>> BEGIN Dataset rows

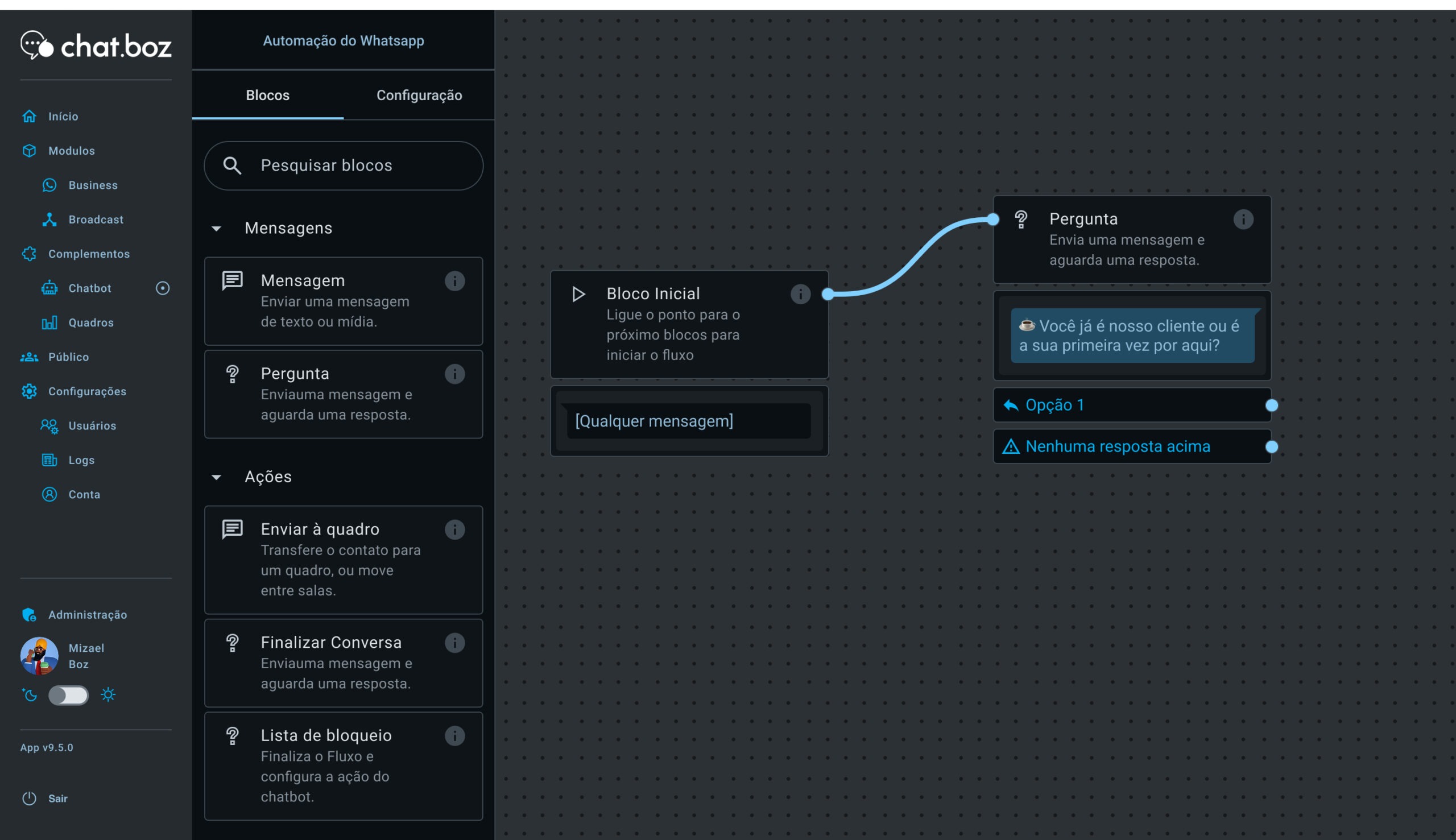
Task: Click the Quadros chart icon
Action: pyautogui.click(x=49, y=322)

>> END Dataset rows
>> BEGIN Dataset rows

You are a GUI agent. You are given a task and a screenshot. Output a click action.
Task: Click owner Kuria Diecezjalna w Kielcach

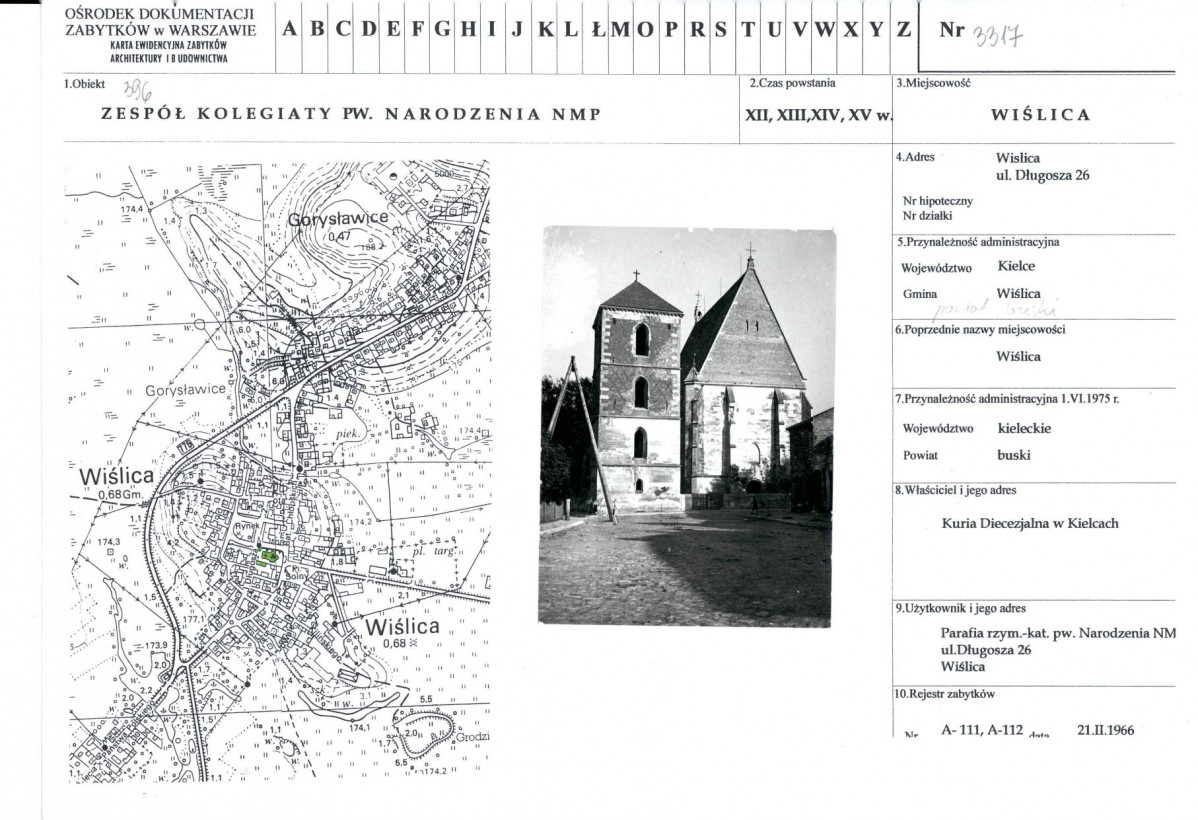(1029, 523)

>> END Dataset rows

**What this task involves:** Convert the material from the line with "You are a GUI" up to and including the line with "(1029, 523)" into a two-column CSV headed text and answer, with one row for each entry and each value in a single quoted field with line breaks turned into spaces. Leave the pictures out.

**Exercise response:**
text,answer
"You are a GUI agent. You are given a task and a screenshot. Output a click action. Task: Click owner Kuria Diecezjalna w Kielcach","(1029, 523)"